« Prenez le relais, indignez-vous ! » s’insurgeait Stéphane Hessel dans son petit manuel. C’est largement inspiré de ce livre que le réalisateur Tony Gatlif tente dans son film « Indignados » de nous pousser à refuser ce système économique qui n’a que trop duré, mais surtout à ouvrir les yeux. A travers le voyage d’une immigrée clandestine africaine, c’est le parcours de ces hommes et ces femmes qui risquent leur vie pour en trouver une meilleure qui est ici montré. Cette adolescente n’a pas de nom.

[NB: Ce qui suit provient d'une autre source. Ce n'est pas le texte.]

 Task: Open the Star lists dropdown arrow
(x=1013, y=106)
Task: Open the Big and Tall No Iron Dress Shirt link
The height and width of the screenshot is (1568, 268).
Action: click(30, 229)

Certainement pour mieux représenter Roger, 62 ans ; Marie Ange, 35 ans ; Morgan, 29 ans ; Douka 8 ans, et tous les autres dont les prénoms et âges sont simplement indiqués par le réalisateur sur des camps de fortunes, des tentes et des cartons -seules habitations d’une population isolée- dont la personne n’est plus symbolisée que par ce qui lui reste de matériel, tant elle est invisible aux yeux de tous.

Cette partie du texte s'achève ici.